At my workplace, I majorly do all development in Rust. I am comfortable with Java and Python, of which I use the latter to pursue my interests in AI/ML algorithms. I am familiar with SQL, for which I did a couple of DataCamp certifications.
During my postdoc, I used the Python-based mathematical software system Sagemath and was amazed at its user-friendliness compared to Macaulay. I used Sagemath to work out proofs of concept for all the conjectures my advisor and I had. However sometimes it was not enough, we needed numerical solutions for systems of polynomial equations. We used Bertini for this purpose, which is a software package written in C, with simple syntax.
Like most academics, I have written my PhD dissertation using LaTeX for typesetting. I have and still use a LaTeX library, TikZ for drawing scientific diagrams in patent application drafts and so on. Recently I have cultivated the wonderful habit of quickly chalking up workflows for any project using UML diagram syntax from PlantUML and the easy-to-share interface Niolesk.
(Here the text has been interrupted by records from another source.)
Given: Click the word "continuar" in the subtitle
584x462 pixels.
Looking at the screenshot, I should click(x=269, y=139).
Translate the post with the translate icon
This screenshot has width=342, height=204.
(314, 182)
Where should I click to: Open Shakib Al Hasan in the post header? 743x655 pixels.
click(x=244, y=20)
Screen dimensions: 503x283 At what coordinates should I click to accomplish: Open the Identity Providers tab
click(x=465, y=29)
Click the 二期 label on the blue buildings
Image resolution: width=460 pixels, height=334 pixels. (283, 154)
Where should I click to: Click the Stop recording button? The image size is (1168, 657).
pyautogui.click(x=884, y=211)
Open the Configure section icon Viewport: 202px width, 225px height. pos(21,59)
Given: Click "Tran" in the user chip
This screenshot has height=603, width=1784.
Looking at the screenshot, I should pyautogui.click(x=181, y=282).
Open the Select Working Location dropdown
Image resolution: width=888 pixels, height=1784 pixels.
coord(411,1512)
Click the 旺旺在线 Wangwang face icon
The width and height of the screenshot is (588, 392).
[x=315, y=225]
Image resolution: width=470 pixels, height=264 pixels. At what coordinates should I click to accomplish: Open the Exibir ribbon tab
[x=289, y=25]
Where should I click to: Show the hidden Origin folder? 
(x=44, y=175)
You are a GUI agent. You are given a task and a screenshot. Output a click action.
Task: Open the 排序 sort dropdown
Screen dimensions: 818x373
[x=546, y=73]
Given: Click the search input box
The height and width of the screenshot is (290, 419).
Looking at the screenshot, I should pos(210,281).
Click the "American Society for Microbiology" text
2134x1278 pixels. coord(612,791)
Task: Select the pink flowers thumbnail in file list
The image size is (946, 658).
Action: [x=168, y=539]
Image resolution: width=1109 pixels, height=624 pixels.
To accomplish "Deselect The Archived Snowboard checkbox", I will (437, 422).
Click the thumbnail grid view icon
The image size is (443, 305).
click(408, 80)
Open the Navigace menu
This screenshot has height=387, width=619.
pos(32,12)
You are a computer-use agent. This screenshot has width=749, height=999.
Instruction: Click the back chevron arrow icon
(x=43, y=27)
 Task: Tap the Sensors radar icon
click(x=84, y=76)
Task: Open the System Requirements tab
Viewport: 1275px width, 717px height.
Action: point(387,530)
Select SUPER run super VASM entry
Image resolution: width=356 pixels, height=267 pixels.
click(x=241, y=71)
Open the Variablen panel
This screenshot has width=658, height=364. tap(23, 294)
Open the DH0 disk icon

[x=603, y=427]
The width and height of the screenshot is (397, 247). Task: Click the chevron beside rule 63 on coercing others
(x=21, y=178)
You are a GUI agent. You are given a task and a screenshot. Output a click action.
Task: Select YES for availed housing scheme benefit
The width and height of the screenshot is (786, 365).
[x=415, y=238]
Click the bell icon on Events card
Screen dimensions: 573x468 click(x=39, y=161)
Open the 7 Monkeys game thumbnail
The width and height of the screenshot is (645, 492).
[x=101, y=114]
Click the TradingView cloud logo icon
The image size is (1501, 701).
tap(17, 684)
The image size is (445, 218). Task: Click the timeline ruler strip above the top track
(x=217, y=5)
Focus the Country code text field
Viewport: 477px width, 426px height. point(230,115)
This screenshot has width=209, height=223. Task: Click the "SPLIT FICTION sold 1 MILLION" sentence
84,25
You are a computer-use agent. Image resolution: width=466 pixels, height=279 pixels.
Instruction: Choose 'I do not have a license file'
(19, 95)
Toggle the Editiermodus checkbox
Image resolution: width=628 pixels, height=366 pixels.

I have been working at numerous open-ended questions concerning our scaleable, end-point monitoring cybersecurity software. One of my recent projects concerns designing Word to Vector algorithms and testing the performance of existing locality-preserving word embeddings on the specific kind of data we need to compress.
I also have been looking at the machine learning algorithms currently employed in our product and obtaining a deep enough understanding before we can deploy the enhanced versions of these algorithms. My current research involves design and analysis of algorithms, practicalities of distributed systems, and the behavioural science of the software system underlying our product.
I am a big proponent of documentation of all work. To this end, I have been heavily documenting all my development work (Rust projects). I am currently working on patent applications for the core IP of my company, which has been a rich experience so far.